• [Document passage]
- - - - - - -

Drag icon RuPaul is no stranger to criticism, particularly over his continued use of transphobic slurs on his popular TV show RuPaul’s Drag Race which is produced by the LGBT-centered Logo cable network. However, in March, he ignited a firestorm of backlash from within and outside the trans community by featuring a mini-game entitled “Female or Shemale,” on the show. Despite criticism of the segment echoing loudly throughout the web, the voice of the largest LGBT group for media advocacy, GLAAD, was nowhere to be heard. On March 29th, 12 days after the segment aired, GLAAD finally issue a statement on the issue:
The morning after the segment aired GLAAD staff reached out to Logo and shared our own concerns, as well as the feedback we heard from the trans community. We also talked directly to the producers of RuPaul’s Drag Race.
The mistakes made in this segment should not be repeated. Words are important and have tremendous power. Since 1999 we have stated in our Media Reference Guide that anti-trans slurs are defamatory: “These words only serve to dehumanize transgender people and should not be used.” The network and the show’s producers heard that from us – and from those of you who spoke up.
Addressing the criticisms from many advocates that GLAAD was slow to respond to issue, the organization claims that engaging in education and dialogue took priority:
Some writers and trans advocates questioned our entire commitment to trans people because we did not post about this issue on our site immediately. Why was there not an immediate post? We know from past experience that dialogue and education are the most effective ways to create substantive and lasting change in the media, and today’s statements are the beginning of new conversations with this network and this show.
However, the official statements from both the producers of Drag Race and Logo itself were lukewarm and non-committal to any changes going forward, and contained no apologies for their usage of the transphobic language. The Drag Race producers claim they “are newly sensitized” to the issues:
We delight in celebrating every color in the LGBT rainbow. When it comes to the movement of our trans sisters and trans brothers, we are newly sensitized and more committed than ever to help spread love, acceptance and understanding,
Logo’s statement simply states that the concerns have been heard:
“We have heard the concerns around this segment. We are committed to sharing a diverse range of trans stories across all of our screens and look forward to featuring positive and groundbreaking stories of trans people in the future.”
A check of Logo’s press releases and current website provide no acknowledgement of the conversation with GLAAD, nor does the official website for RuPaul’s Drag Race.
On the same day the statement from GLAAD was posted, board member Jennifer Finney Boylan wrote an extensive personal statement on the situation on her own blog. In it, she adds that Logo made further commitments to GLAAD in their dialogue:
“More important to me is a commitment LOGO made that is not reflected in their public statement—- that they are not going to using the word “t——“ on any of their programming again, going forward. It will be GLAAD’s responsibility to hold them to their word.
They’ve also committed to putting an end to other anti-trans language on their network.”

- - - - - - -

• [Dataset extract]
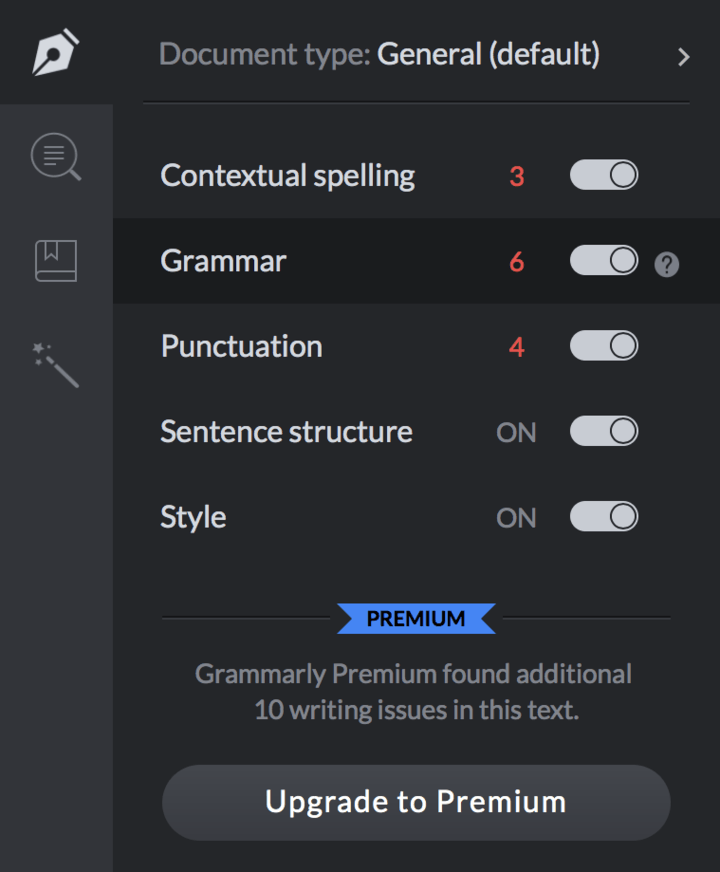Click the blue PREMIUM ribbon badge
Image resolution: width=720 pixels, height=872 pixels.
[416, 619]
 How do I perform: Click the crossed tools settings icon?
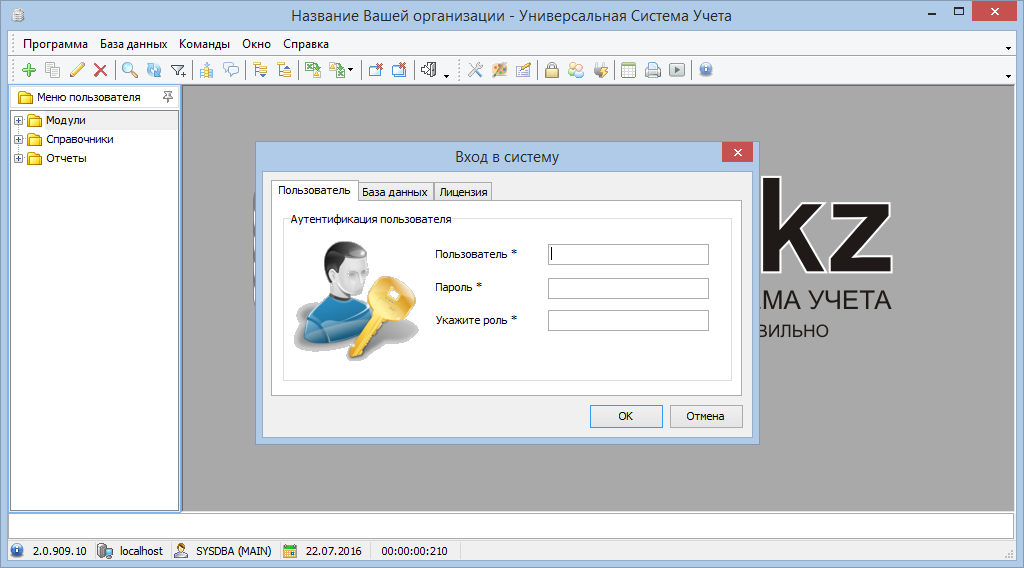475,70
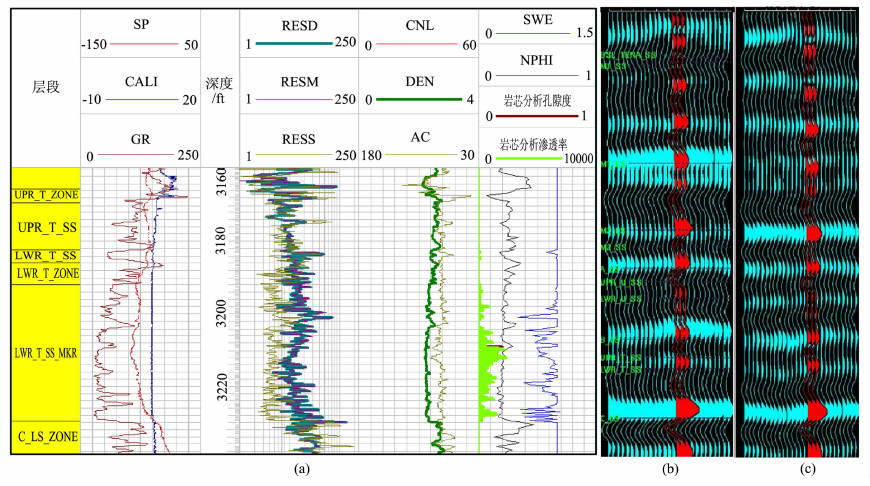Image resolution: width=870 pixels, height=486 pixels.
Task: Click the SP curve header label
Action: 139,23
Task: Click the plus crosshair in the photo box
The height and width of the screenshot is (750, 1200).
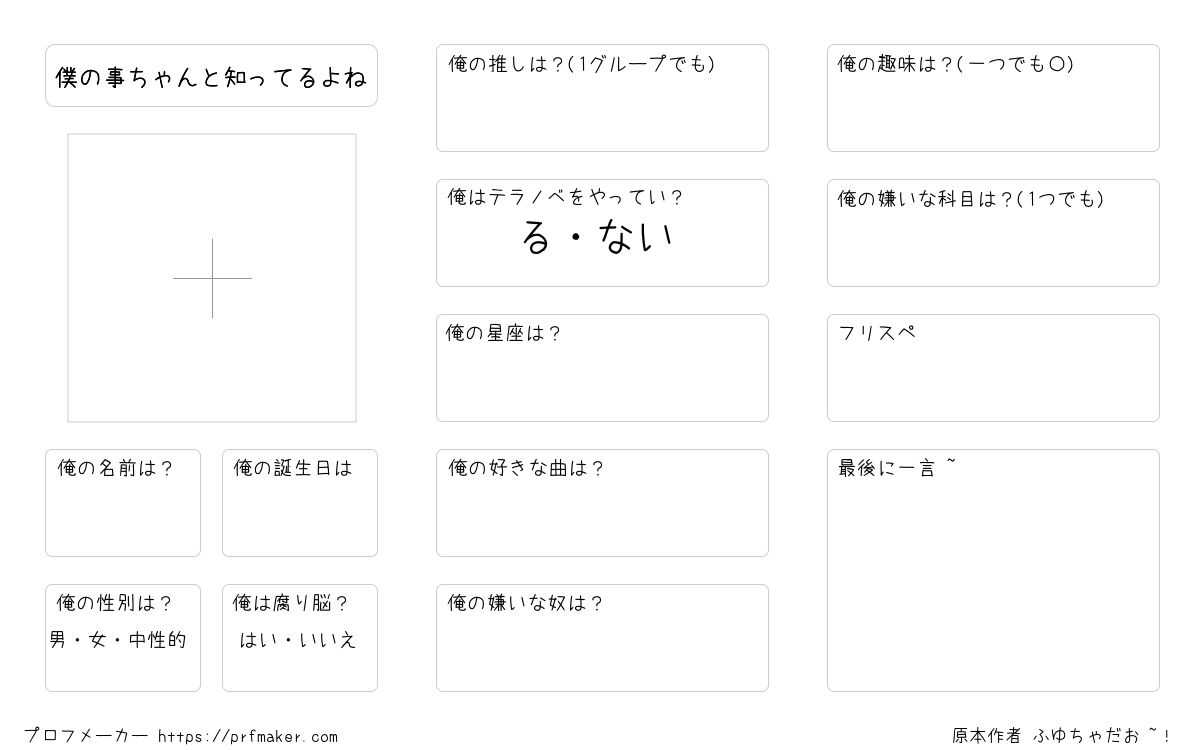Action: point(212,278)
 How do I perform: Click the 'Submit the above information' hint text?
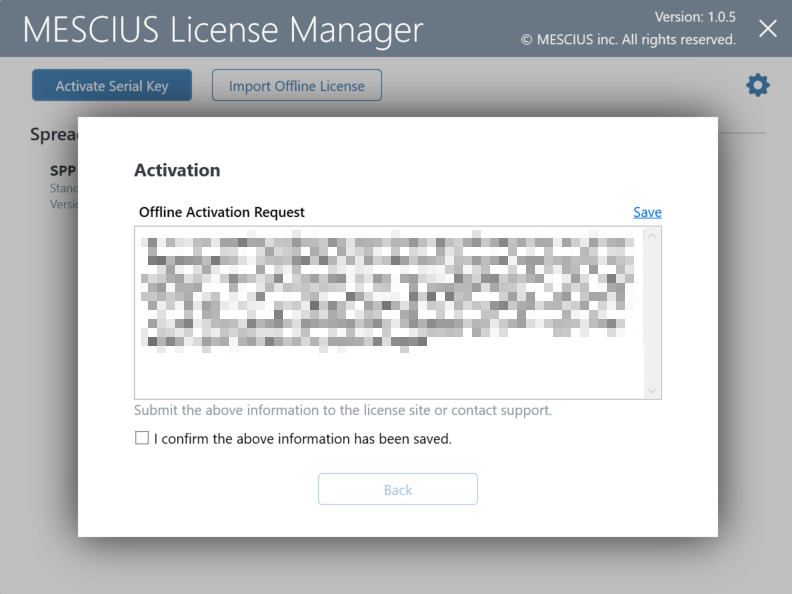tap(343, 410)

- - - - - - -

• [Exercise instructions]
a – Answer these questions about the article on GLAAD and RuPaul's Drag Race:
(i) How many days after the segment aired did GLAAD issue its statement?
(ii) Since what year has GLAAD's Media Reference Guide called anti-trans slurs defamatory?
(iii) Which GLAAD board member wrote a personal statement about the situation on her own blog?
b – Could you copy the part of the article on GLAAD and RuPaul's Drag Race starting at "On the same" and ending at "to their word."?
c – Can you carry on the article on GLAAD and RuPaul's Drag Race from where it stops?

• [Results for each task]
a –
(i) 12 days
(ii) 1999
(iii) Jennifer Finney Boylan

b –
On the same day the statement from GLAAD was posted, board member Jennifer Finney Boylan wrote an extensive personal statement on the situation on her own blog. In it, she adds that Logo made further commitments to GLAAD in their dialogue:
“More important to me is a commitment LOGO made that is not reflected in their public statement—- that they are not going to using the word “t——“ on any of their programming again, going forward. It will be GLAAD’s responsibility to hold them to their word.

c –
However, Boylan, too, is not heartened by the official statements given by the Logo and Drag Race:
“But this statement did seem to me to be something of a non-apology, and that leaves me dispirited. “Newly sensitized” is great— but you had to not be listening very hard to trans women in the first place to have produced a segment like this and been blind to the way it would be received.”
Buzzfeed LGBT’s Tony Merevick recently pressed spokesman for Logo for a public statement regarding their commitment to eliminating anti-trans language from their programming, but the network representatives stuck hard to the party-line and refused to make a confirmation of the commitment made to GLAAD.
It does appear, at least, that GLAAD has at last been moved by the critical voices among trans advocates, and has not featured Drag Race in its daily “What To Watch” post since the controversy erupted.
Given both Logo and Drag Race’s quiet, ambivalent non-apologies, and RuPaul’s lengthy history of transmisogyny, it will be interesting to see if any real changes do occur going forward, and whether GLAAD will continue to press a key media partner like Logo if their commitments turn out to be little more than lip service.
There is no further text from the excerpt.